Troubleshooting for DevOps

Troubleshooting for DevOps

Category: Stack Deploy & Teardown

Title
Detail
An error occurred in processing the request. Provision ID should be provided.
Detail:
When deploying a stack, the Provisioning Log shows the error message on the top of the Log.

Solution:
Close the Provisioning Log window. After a minute, click “Provisioning Log” again.

Error creating EKS Cluster: Subnets specified must be in at least two different AZs.

Detail:

Fail to deploy with VPC which doesn’t have Subnets specified must be in at least two different AZs.

Error messages in Provision Log:

2020-12-24 00:45:31,185 pulumi:pulumi:Stack (snapblocs_dpstudio_eks-66d528ce-435b-11eb-95b4-8b47a2310260):
2020-12-24 00:45:31,185 error: update failed
2020-12-24 00:45:31,185
2020-12-24 00:45:31,185 aws:eks:Cluster (snapblocs-dpstudio-eks-eksCluster):
2020-12-24 00:45:31,185 error: 1 error occurred:
2020-12-24 00:45:31,185 * error creating EKS Cluster (snapblocs-dpstudio-eks-eksCluster-cc01f23): InvalidParameterException: Subnets specified must be in at least two different AZs
2020-12-24 00:45:31,185 {
2020-12-24 00:45:31,186 RespMetadata: {
2020-12-24 00:45:31,186 StatusCode: 400,
2020-12-24 00:45:31,186 RequestID: "ad3e3392-7c2b-4919-b3ca-e94c2effcfad"
2020-12-24 00:45:31,186 },
2020-12-24 00:45:31,186 ClusterName: "snapblocs-dpstudio-eks-eksCluster-cc01f23",
2020-12-24 00:45:31,186 Message_: "Subnets specified must be in at least two different AZs"
2020-12-24 00:45:31,186 }

Solution:
Select the VPC (i.e., the default VPC), which has Subnets specified must be in at least two different AZs.


Deploy failed due to unexpected error. 

Detail:
Sometimes, internally Deploy might have failed while creating a certificate or something else.

Solution:
Try to re-deploy once more. If it continuously fails, please contact Customer support.

Kubernetes:core/v1:Namespace ingress-controller-namespace creating Retry #0; creation failed:
Get "https://BABAD86F8447AB0A69B2467C80CF7563.gr7.us-west-2.eks.amazonaws.com/api?timeout=32s": dial tcp 35.164.96.4:443: connect: connection refused.

Detail:
This EKS cluster is not reachable.

Solution:
Re-deploy the stack again, and this error wouldn’t show up.

Stack is Deploying or Tearing down for more than 45 min

Detail:
Sometimes, due to unexpected issues, a stack goes into a hanging state.

Solution:
A stack will be auto-corrected to its destined state after 1 hr from deployment time after visiting the stack page. If it is not corrected and has been more than 90 min, Please contact customer service.

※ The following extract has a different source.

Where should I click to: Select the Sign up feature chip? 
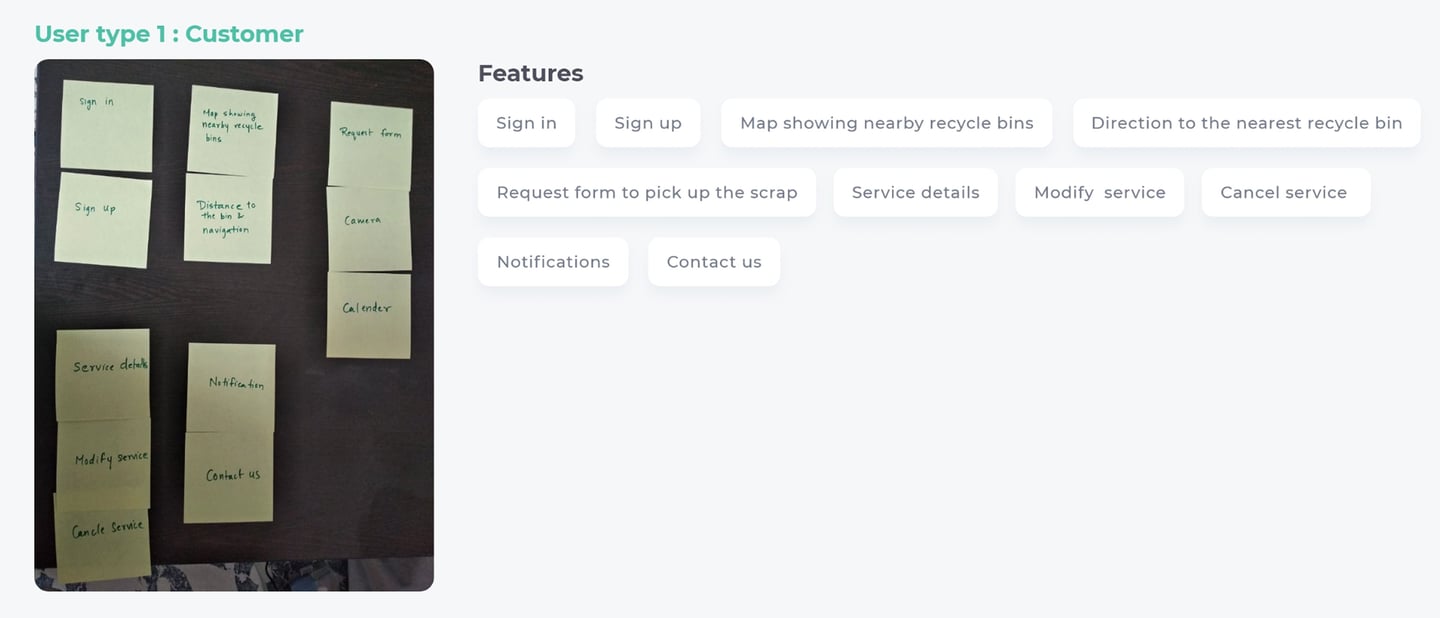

Teardown fails due to ”DependencyViolation"
Detail:

Teardown failed due to
”DependencyViolation: resource sg-06107075a60bbc188 has a dependent object status code: 400, request id: 1b8cd4d2-bc33-417d-b8ac-5eb787859f06”

Solution:
  1. Go to AWS console EC2.

  2. Go to security groups,

  3. A goal is to delete the network interface associated with the security group.
    3.1) When deleting the security group(name will found in the snapblocs logs), it will show the network interface is associated with the security group. Click on a network interface and delete it from an AWS console.

  4. Go to snapblocs stack dashboard, click on teardown again.


Category: Component Configuration

Title
Detail
Not able to edit a component configuration when failing to deploy.
Detail:
React JSON form becomes a view-only mode, so users can’t fix the deployment error when it fails to deploy.

Solution:
Create a new stack configuration.
VPC doesn't show the Subnet list on AWS & K8S configuration
Detail:
When an invalid Access Key is selected, it should show an empty VPC list, but it doesn’t refresh the VPC and shows the list of VPC of the previous Access Key with an empty Subnet list.

Solution:
Select any other region, select any VPC, and return to the original Region and select the VPC.

Category: Component Upgrade

Title
Detail
Not able to upgrade Kafka version
Detail:

During upgrading Kafka version, the Kafka subcomponent(s) fail to initiate.

Cause of failure:
Some Kafka components (Kafka brokers, SchemaRegisty, etc.) may not be instantiated on K8S in the right sequence order while upgrading/downgrading Kafka.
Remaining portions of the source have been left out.